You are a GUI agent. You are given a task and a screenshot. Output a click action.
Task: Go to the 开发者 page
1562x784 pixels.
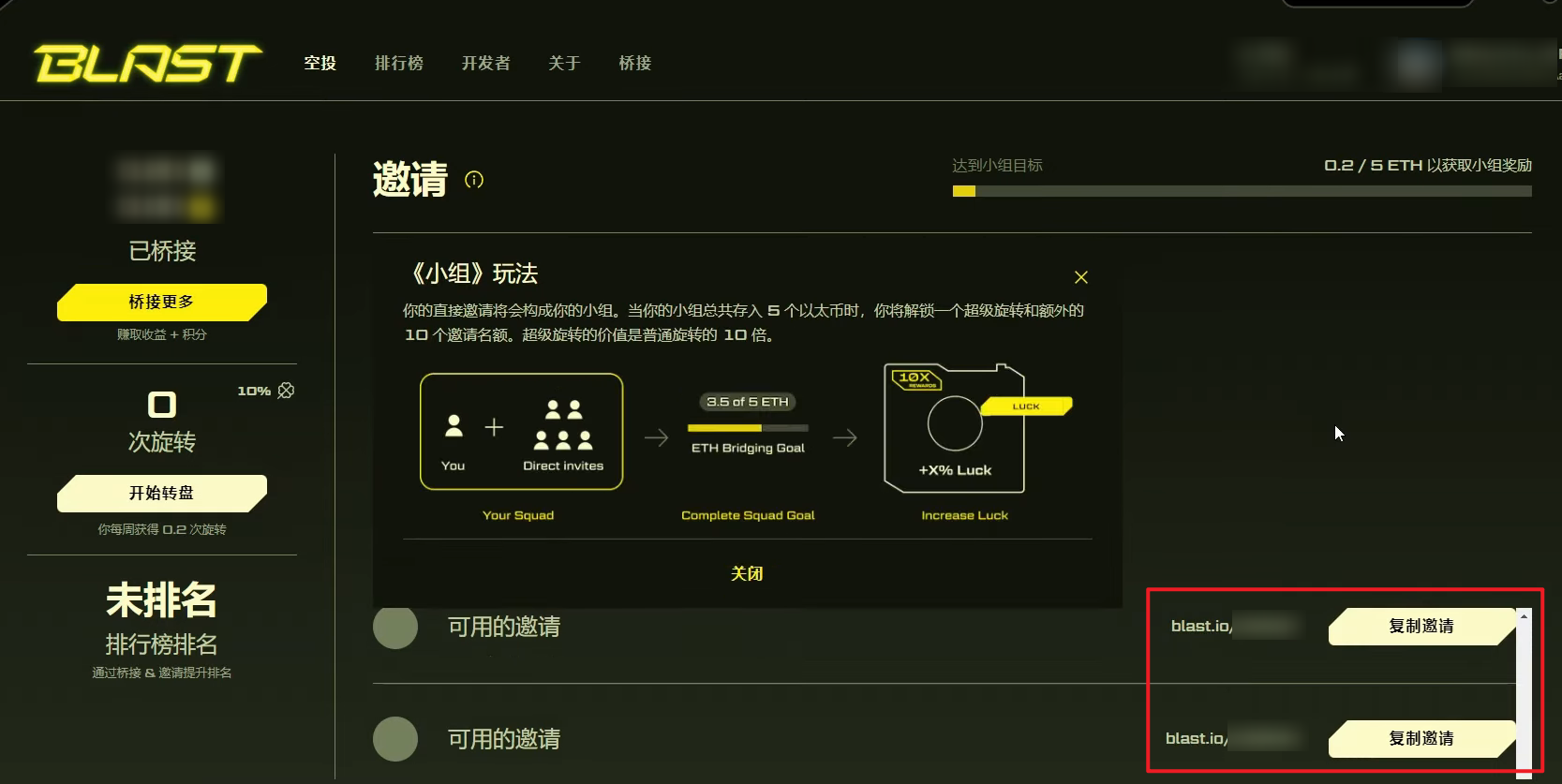coord(486,63)
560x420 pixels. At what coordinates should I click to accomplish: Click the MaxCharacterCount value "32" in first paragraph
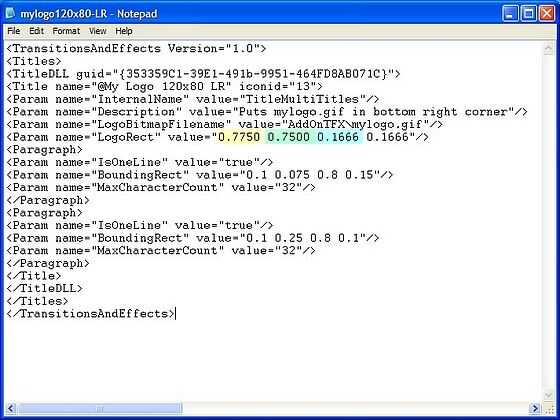[289, 188]
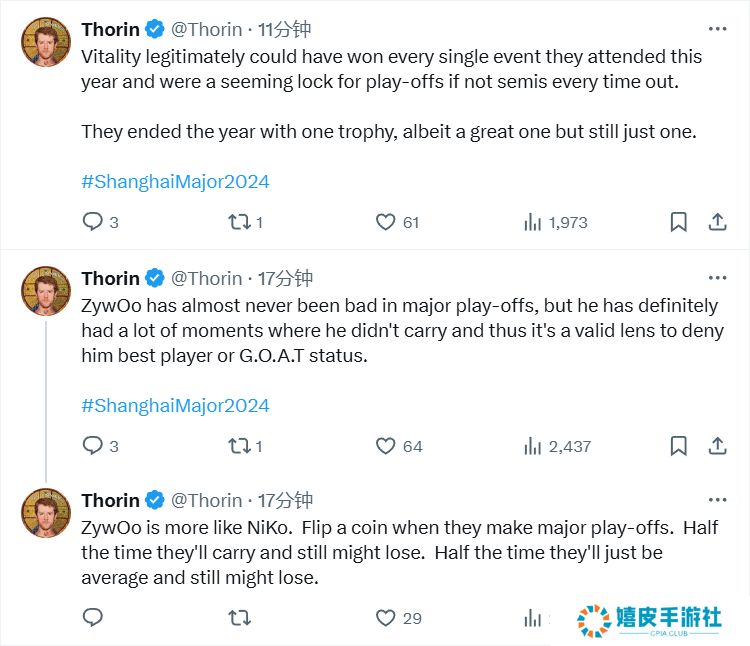Bookmark the ZywOo G.O.A.T status tweet
The image size is (750, 646).
coord(678,446)
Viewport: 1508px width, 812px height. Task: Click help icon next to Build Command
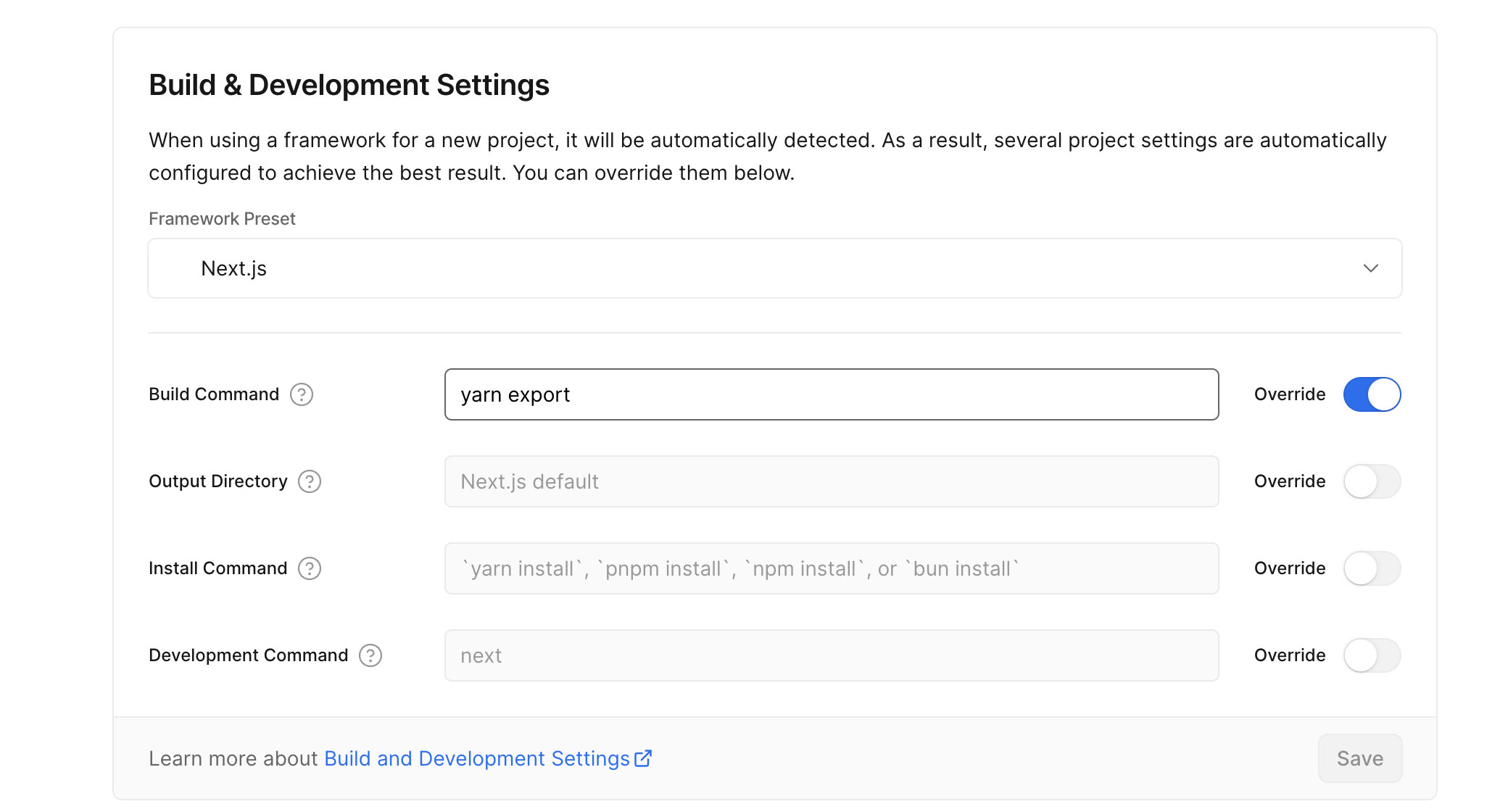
◇ ◇ ◇ ◇
#### [Work to be completed]
Copy out the lines word for word, from the line that contains "560x420 pixels. At" through the last line, and leave out the pictures.

#### [Finished task]
560x420 pixels. At what coordinates should I click to accomplish: Click the MaxCharacterCount value "32" in first paragraph
[289, 188]
Bookmark the ZywOo G.O.A.T status tweet
The image size is (750, 646).
coord(678,446)
Viewport: 1508px width, 812px height. Task: Click help icon next to Build Command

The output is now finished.